A estratégia estadunidense já não aposta em Estados fortes, que cumpriram um papel de contenção do avanço do campo socialista na Guerra Fria. Os atuais golpes querem que as margens de decisão política se tornem cada vez mais estreitas e possam ser exercidas somente se não afetarem as bases determinantes da política e economia. Estados fracos e aprisionados na blindagem do neoliberalismo. Desenvolvem um novo formato repressivo no qual a criminalização busca sempre construir uma vala comum: a improbidade.
Apoiando-se centralmente no aparato judiciário, o novo tipo de repressão evita prisões em razão de lutas sociais, buscando criminalizar lutadores populares e seus aliados em crimes comuns, em especial a corrupção. As formas vão sendo aperfeiçoadas a cada nova megaoperação da Polícia Federal. Superdimensionamento de brechas efetivamente existentes, seletividade no tratamento, mecanismos institucionais de coação de testemunhas e outros acusados, teoria do domínio do fato, destruição pública da imagem, construção da narrativa de desmonte de “uma imensa teia de corrupção que sangrava o país”. Um amplo arsenal que vai se consolidando através de parcelas do Poder Judiciário, alimentado pela mídia, que ao ter cumprido suas tarefas centrais – impeachment de Dilma e prisão de Lula –, pode prosseguir mesmo enfrentando baixa popularidade, fazendo que nossos meios usuais de denúncia, escrachos e atos públicos tenham pouca ou quase nenhuma eficácia.
Este novo formato repressivo, se complementa com medidas que esvaziam as fontes de custeio do movimento sindical, como o fim abrupto da contribuição compulsória. Da noite para o dia, centenas de direções sindicais assistem o desmonte de sua estrutura, lançando-se desesperadamente na sobrevivência de seus aparatos, em detrimento da resistência ao golpe.

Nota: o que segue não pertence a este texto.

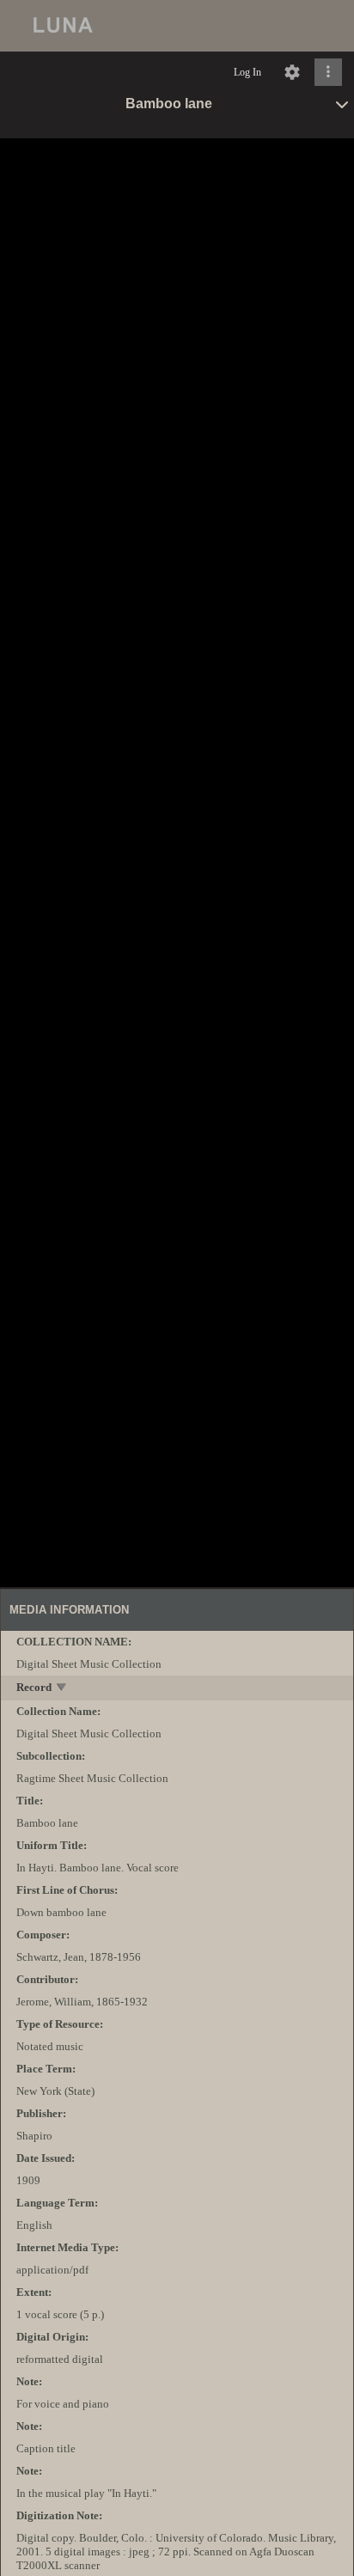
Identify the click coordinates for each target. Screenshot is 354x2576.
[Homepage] (177, 26)
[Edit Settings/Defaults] (292, 72)
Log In (247, 72)
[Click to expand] (328, 72)
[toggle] (62, 1688)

Evidente que prosseguirá a repressão clássica, criminalizando lutas e militantes, bem como um estímulo a grupos reacionários e possíveis ações paramilitares. Impulsionada pelo discurso fascistizante de ódio, alimentado no bojo do fortalecimento ideológico de grupos de extrema direita, seremos obrigados a pautar o tema da autodefesa para lidar com ataques cada vez mais ousados.
Sem compreender a dinâmica e a profundidade da ofensiva em curso, seguiremos tratando o golpe como um episódio superável, seguindo na mesma lógica de um período anterior, sem compreender as mudanças em curso.